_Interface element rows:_
** begin **

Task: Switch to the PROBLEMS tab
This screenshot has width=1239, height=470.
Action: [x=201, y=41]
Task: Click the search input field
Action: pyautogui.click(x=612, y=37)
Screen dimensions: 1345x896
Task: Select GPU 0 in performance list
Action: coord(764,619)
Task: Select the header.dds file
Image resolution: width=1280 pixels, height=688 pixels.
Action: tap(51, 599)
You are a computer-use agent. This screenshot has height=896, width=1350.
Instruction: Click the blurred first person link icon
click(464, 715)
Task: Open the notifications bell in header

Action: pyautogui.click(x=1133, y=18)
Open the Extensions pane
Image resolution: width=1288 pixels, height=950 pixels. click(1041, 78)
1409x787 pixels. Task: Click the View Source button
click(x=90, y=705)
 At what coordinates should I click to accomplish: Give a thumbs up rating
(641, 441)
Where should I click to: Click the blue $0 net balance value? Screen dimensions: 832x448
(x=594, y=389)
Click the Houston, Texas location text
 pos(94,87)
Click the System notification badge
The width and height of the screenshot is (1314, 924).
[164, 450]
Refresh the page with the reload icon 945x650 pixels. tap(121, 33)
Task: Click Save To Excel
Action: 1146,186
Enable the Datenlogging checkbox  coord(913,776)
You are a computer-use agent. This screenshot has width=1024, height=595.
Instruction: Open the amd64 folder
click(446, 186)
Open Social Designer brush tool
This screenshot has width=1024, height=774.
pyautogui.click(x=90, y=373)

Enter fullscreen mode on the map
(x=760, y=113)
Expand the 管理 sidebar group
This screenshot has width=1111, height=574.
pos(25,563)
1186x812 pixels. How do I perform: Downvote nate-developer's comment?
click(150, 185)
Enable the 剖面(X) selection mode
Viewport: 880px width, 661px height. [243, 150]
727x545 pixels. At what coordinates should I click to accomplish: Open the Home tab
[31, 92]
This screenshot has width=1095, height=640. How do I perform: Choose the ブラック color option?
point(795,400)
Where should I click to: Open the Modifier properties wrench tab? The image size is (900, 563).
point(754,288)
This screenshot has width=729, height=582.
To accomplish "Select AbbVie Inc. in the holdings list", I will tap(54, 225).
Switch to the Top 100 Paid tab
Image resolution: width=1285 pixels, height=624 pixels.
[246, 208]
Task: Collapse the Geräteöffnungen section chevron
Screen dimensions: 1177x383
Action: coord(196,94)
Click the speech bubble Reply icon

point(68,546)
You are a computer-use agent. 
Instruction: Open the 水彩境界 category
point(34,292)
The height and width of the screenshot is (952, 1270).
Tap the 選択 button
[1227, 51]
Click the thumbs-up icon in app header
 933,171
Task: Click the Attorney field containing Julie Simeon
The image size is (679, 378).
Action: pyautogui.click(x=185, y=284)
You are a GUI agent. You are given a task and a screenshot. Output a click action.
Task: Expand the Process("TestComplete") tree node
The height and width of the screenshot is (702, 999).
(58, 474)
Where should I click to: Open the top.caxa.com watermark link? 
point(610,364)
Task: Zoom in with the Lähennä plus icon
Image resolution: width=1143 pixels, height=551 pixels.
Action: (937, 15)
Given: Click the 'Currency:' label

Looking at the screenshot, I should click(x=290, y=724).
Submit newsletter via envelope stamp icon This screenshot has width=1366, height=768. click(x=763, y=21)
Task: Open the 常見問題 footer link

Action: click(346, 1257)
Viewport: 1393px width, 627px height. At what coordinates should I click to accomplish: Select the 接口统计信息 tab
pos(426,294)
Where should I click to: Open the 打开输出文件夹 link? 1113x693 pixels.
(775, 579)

** end **

_Your task:_
Rewrite the rows from the line containing "You are a GUI" through the line containing "point(610,364)" as a two-column CSV with the header instruction,click. Give one CSV line per row, pairing its instruction with its click coordinates, with each field quoted and any line breaks replaced by spaces.

_Worked answer:_
instruction,click
"You are a GUI agent. You are given a task and a screenshot. Output a click action. Task: Expand the Process(""TestComplete"") tree node The height and width of the screenshot is (702, 999).","(58, 474)"
"Where should I click to: Open the top.caxa.com watermark link?","point(610,364)"